フルンボイル⑤(呼伦贝尔:内モンゴル自治区)
野良牛のいる街
代理店の彼の実家から北に200kmくらい走って、恩和ロシア族の郷、というところまで来た。
結果的に、この場所が、自分が中国で行ったことがある場所の中での最北端となった。
後にスキーをしに行った新疆のアルタイよりも、さらに北に位置する。
これだけ走っても、フルンボイル市の南北700kmのうち一部を走ったに過ぎない。
ちなみに、東西は約630kmあるらしい。広大すぎる。
車で街に入ると、この街の中心街と呼べるようなところを、牛が普通に歩いていた。
車は牛を避けてゆっくり走る。牛も車に慣れていて驚きもしない。
これが草原なら放牧と呼ぶだろうが、ここは街中なので、野良牛とでも呼ぶべきか。
街中で、牛が何を求めてさまよっているのか。道端の草は綺麗に短くなっていた。
ここではシャワー、トイレ付きの民宿のようなところに泊まった。
夏なので、シャワーなしが続くと流石にしんどい。
旧日本軍の地下要塞跡地
フルンボイルの空港まで送ってもらう途中、ハイラル要塞跡地にある公園に立ち寄った。
代理店の彼からは、こちらに気を遣って、本当に行きたいのか?と聞かれたが、
こういう場所には、日本人として行っておくべき(知っておくべき)と思っているので、
彼らも一緒に行ってきた。
ここは1934〜37年にかけて建設された、対ソ連防衛のための巨大な地下要塞で、
約21平方キロメートルにわたって、地下坑道が掘られている。
その坑道を掘るために、数万人規模の中国人や捕虜が強制労働をさせられ、
最後は秘密保持のために殺害されたらしい。
同様の要塞は、黒竜江省にも何ヶ所もある。
自分は731部隊の本部跡や、要塞ではないが南京大虐殺紀念館にも行ったことがあるが、
日本の学校の歴史の授業で、腫れ物に触れるように、さらっと流すように教えて済むような内容ではない。
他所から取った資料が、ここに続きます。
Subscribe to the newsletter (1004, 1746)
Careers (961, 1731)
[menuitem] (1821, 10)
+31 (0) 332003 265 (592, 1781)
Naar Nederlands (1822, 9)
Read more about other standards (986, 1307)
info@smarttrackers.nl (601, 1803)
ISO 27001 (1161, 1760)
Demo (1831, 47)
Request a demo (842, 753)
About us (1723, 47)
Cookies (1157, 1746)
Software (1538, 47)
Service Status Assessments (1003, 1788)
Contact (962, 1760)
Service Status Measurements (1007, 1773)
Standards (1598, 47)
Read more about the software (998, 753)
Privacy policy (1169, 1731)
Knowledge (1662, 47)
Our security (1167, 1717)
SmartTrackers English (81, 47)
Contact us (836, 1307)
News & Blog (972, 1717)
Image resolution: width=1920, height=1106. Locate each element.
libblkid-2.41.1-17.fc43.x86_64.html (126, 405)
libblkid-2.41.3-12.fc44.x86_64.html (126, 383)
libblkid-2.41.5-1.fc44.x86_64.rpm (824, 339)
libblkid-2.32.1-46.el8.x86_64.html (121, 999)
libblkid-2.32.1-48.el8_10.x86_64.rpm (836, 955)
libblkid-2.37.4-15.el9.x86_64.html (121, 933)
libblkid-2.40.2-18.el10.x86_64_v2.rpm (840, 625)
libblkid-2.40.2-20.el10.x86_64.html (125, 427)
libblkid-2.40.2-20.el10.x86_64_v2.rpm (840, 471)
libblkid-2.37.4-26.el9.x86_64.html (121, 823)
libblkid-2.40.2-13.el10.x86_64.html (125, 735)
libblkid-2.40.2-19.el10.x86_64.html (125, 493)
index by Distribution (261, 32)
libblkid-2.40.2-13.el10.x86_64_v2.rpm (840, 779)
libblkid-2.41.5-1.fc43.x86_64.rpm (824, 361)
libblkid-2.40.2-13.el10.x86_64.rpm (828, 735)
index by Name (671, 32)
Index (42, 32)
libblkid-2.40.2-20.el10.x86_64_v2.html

楽しい旅の終わりに、少し重い雰囲気になってしまったが、
彼らはもちろんこういうことを全て知った上で、我々に対して親切に接してくれているのである。
こういう過去の事象を、当の国民として、ちゃんと「知っている」状態で、
中国の人たちと接することが大事だと考えている。
少なくとも、「知らなかった」では恥ずかしすぎるし、今からでも知ろうとする姿勢は大事だろう。
もし、原爆のことを知らないアメリカ人がいたとしたら、我々はどう思うだろうか。